STUDY OF TEMPERATURE DEPENDENCE OF THE DEFORMATION PROPERTIES OF THERMOREACTIVE POLYURETHANE USING THERMOMECHANICAL METHOD

АННОТАЦИЯ

В этой статье образец полиуретана, был получен поликонденсацией 4,4-метилендифенилдиизоцианата и полиэфирполиола. Температурная зависимость деформационных свойств приготовленного образца полиуретана изучалась термомеханическим методом.

ABSTRACT

In this article, a polyurethane sample was obtained by polycondensation of 4,4-methylene diphenyl diisocyanate and a polyester polyol. The temperature dependence of the deformation properties of the prepared polyurethane sample was studied by the thermomechanical method.

Ключевые слова: поликонденсация, деформация, температура стеклования, температура размягчения, аморфное состояние, температура перехода на высокоэластического состояния, статическое напряжение.

Keywords: polycondensation, deformation, glass transition temperature, softening temperature, amorphous state, transition temperature to a highly elastic state, static stress.

Introduction. Today, polymeric materials are widely used in all areas of the country's real economy . One of these main areas is the mining and metallurgical industry, which uses various pumps operating in aggressive environments. Polyurethane materials are used to increase the wear resistance of continuously operating pump parts [1]. These coating parts wear out after a certain period of time due to wear and are replaced with new polyurethane coatings. At the Navoi Mining and Metallurgical Combine (NMMC), 80-100 tons of polyurethane material is accumulated as waste annually. The processing of these resulting wastes, as well as the study of the physical and mechanical properties of the processed polyurethane material, are relevant [2]. In the production of parts with high properties, it is desirable to use thermosetting polymers. The main factor in the production of a polymeric material of complex composition is a plasticizer, which forms the basis of the polymer. At present, plasticizers are used to produce polymers and polymer composites with high physicochemical properties. These include, for example, polyolpolyisocyanates, polycarbonate polymers, epoxyurethane-based polymers, and other thermosetting polymers [3,4]. These 4,4-methylenediphenyl-diisocyanate-containing thermosetting polyurethanes also have a three-component network macromolecular structure, high temperature, chemical attack, deformation resistance and resistance to aggressive environments compared to thermoplastic polymer materials. In addition, it is convenient to obtain various components from liquid thermosetting polyurethanes [5, 6].

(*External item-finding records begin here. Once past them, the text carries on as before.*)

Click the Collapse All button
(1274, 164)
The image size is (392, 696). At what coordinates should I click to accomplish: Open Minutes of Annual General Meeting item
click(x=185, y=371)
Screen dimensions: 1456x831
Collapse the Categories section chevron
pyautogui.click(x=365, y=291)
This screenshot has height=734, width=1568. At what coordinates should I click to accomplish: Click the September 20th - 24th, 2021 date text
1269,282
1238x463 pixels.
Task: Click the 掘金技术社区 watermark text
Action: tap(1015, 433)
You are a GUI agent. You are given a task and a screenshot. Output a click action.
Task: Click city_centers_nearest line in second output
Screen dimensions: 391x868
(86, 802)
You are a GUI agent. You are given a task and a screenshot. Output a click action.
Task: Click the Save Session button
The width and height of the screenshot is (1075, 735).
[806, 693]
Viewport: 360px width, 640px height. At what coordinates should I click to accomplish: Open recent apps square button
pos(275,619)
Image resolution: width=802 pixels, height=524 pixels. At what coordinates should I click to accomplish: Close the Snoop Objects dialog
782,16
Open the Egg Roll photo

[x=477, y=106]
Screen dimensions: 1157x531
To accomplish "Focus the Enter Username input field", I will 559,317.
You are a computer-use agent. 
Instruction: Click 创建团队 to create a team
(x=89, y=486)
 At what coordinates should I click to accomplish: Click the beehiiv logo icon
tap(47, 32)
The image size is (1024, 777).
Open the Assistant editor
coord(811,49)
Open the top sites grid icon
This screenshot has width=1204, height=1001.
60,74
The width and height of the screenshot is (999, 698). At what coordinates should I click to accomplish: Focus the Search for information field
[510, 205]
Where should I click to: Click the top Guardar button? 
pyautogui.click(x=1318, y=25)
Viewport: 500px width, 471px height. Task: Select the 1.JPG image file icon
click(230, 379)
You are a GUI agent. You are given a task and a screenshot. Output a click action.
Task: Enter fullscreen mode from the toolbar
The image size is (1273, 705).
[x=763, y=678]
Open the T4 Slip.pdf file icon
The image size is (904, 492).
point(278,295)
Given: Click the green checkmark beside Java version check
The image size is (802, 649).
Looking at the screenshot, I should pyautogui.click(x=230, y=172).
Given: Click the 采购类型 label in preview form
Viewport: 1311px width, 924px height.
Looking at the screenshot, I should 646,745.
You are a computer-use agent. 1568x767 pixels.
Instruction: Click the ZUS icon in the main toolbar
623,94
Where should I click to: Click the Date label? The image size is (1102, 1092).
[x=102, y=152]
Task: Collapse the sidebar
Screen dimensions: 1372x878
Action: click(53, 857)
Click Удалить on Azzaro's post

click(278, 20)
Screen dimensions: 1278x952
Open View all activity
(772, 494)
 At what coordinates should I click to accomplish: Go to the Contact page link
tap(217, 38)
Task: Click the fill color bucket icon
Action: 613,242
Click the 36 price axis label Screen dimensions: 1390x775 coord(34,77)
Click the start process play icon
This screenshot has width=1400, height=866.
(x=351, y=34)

Research object. Based on the collected data from the literature review, the stated goal of this study is to study the thermomechanical properties of polyurethane based on 4,4-methylenediphenyl diisocyanate and polyester polyol.

Table 1 lists the production parameters for the thermoset polyurethane material. Polyurethane with this composition is used for lining internal walls of pumps pumping acid solutions, for a panel of sieves, as well as vibration damping bricks [7].

Table 1.

Synthesis of polyurethane material

Based on the values given in Table 1, a polyurethane sample was prepared and the thermomechanical properties of this sample were studied [ 8 , 9 ].

Methods and materials

Amorphous polymers, in addition to the state of glass transition and fluidity, also have a state of high elasticity, not found in other polymers. The state of high elasticity, fluidity, and the glassy state of the polymers were determined according to GOST 270-75 and GOST 32618.2-2014 on an RMI-60 testing machine [10] .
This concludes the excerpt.